At the recent Strata Data conference in New York, the Cloudera team released Cloudera Data Platform, representing our renewed pledge to open source large scale data processing. Offering the best of the Hortonworks and Cloudera portfolios, Cloudera Data Platform provides organizations with the ability to uniformly run large-scale data processing on any cloud or on-premise infrastructure. This marks not only an enormous milestone for us as a company but also a big leap for users across the world.
However, to describe what Cloudera Data Platform really means, we must go back to the beginning of open-source.
The evolution of open source
There was a time when customers had to make a single strategic choice about which software to use for a specific purpose. Picking a winner was not always easy, and making the wrong choice often resulted in years of technical debt, costly migrations failed projects, or worst of all: perpetual lock-in.
Today, however, enterprise IT organizations can make wiser choices.
Over the last 20 years, the majority of innovation within the data processing software space has happened through open source. Open source allows companies to break free from vendor lock-in, develop long-term, sustainable community standards, and maintain an open ecosystem that drives innovation. While proprietary software is still the most common business model in IT products, they almost always build on open source libraries and frameworks themselves. And no CIO will be easily persuaded to bet on a single proprietary software offering, especially when it comes to decisions of a global scale. Similarly, investors are also likely to raise concerns over how proprietary business strategies will compete against the rapid innovation cycles that open source models facilitate.
Evidently, contributing to open source projects can be a winning formula for many organizations – but in a competitive business landscape, why would they want to share the benefits of innovation and competitive advantage?
The answer is that many organizations are happy to share the wins, especially those who truly believe in the value they add on top of open-source frameworks. Any single business will inevitably work to improve certain aspects of the software – naturally with the aim of serving their own specific goals – while simultaneously relying on other players to maintain other aspects of the software, which ultimately strengthens their own offering. While there is a significant level of cross-industry investment, these businesses recognize it is an investment into their own ability to create value. Contributing to open source comes with a cost, but it’s certainly one that is well worth paying.

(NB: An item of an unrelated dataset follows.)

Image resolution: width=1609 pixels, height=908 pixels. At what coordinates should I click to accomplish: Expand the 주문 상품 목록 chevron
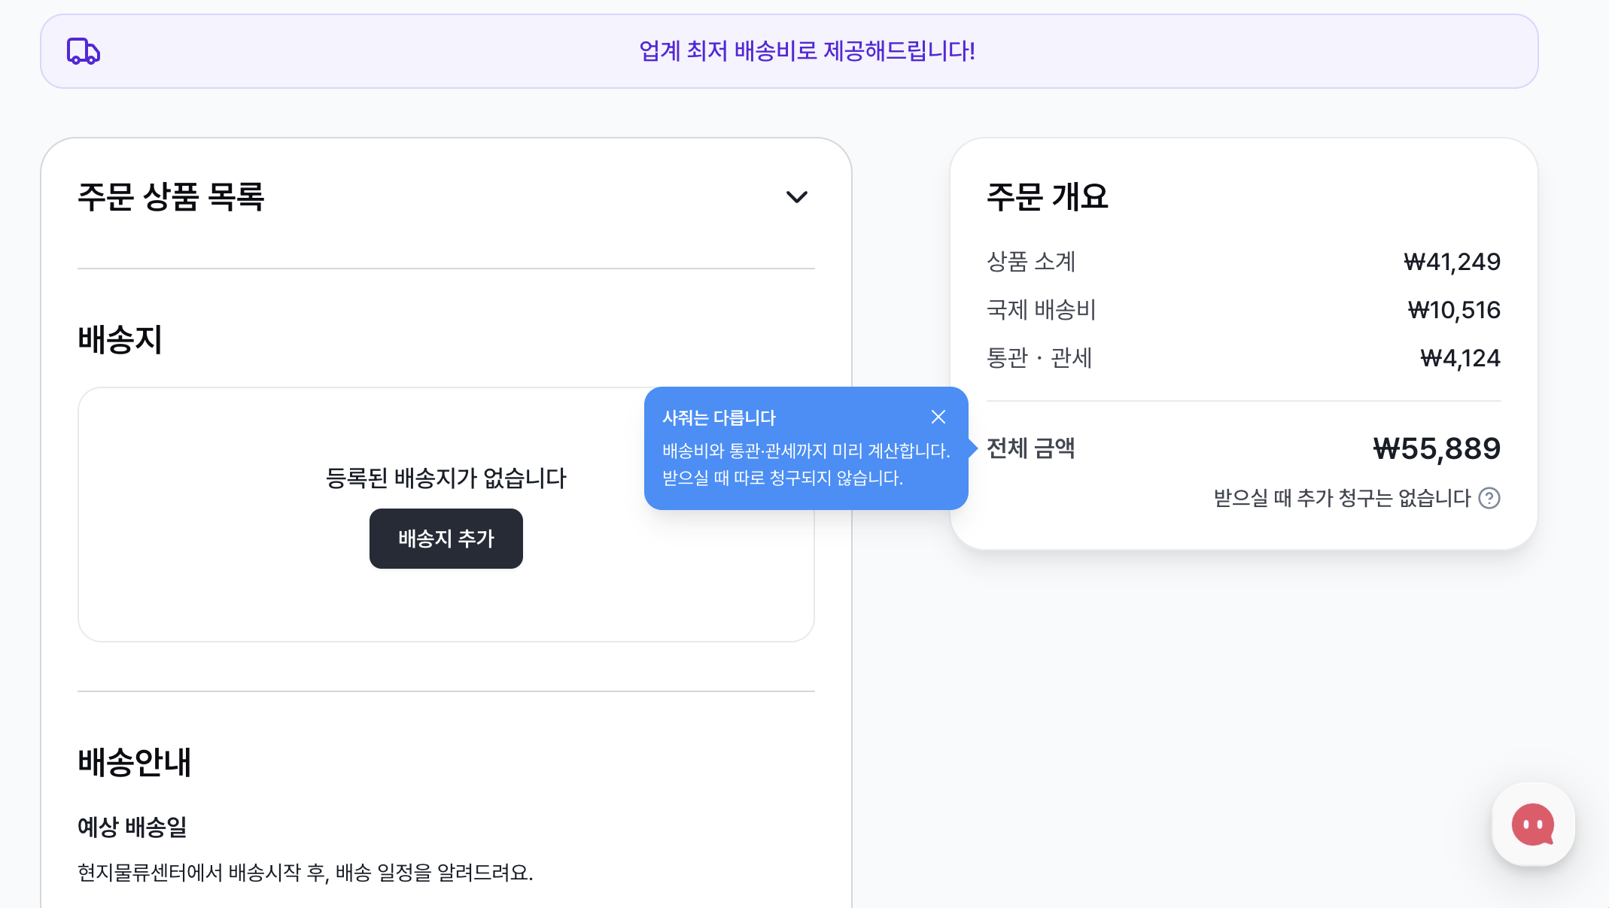click(796, 197)
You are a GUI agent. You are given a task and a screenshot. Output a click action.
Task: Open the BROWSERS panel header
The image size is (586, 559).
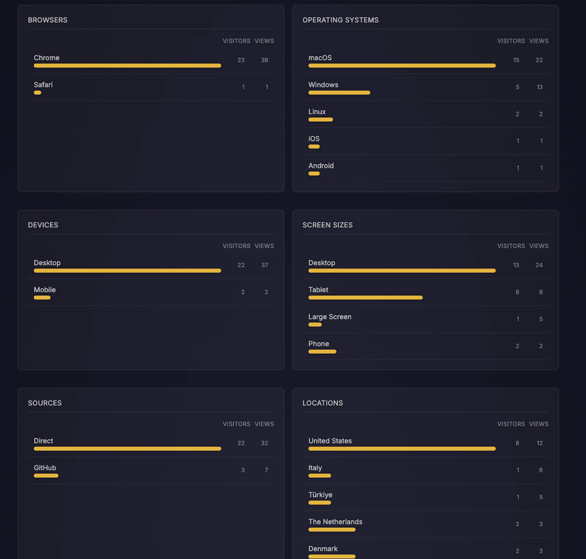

Other companies who do not contribute directly to the open-source space typically do so because their core business lies outside of IT. However, for this group of users, knowing that a community of companies are united behind an open-source framework remains an incredibly powerful concept. This encourages them to adopt the technology, resulting in a tremendous rush of innovation for services and products throughout various industries.
For these organizations that cannot directly contribute to open source projects, choosing the right open-source framework that is suitable for the long-term is vital, and they are turning to open-source distributors like Cloudera to reap the benefits of open innovation. In that sense, the cost of open source for Cloudera’s customers turns into a business transaction, but the benefit is exactly the same as before, with Cloudera representing the interests of enterprise IT and their use cases.
We have been serving these customers for over 10 years with tremendous success. The innovation in the data space has been exhilarating to be a part of, and seeing our customers succeed with our technology fuels our continuous innovation.
Creating Cloudera Data Platform
After merging with Hortonworks, our first goal as the new Cloudera was to provide a modern blended formula; a distribution of our software that provided the best of Cloudera and Hortonworks portfolios.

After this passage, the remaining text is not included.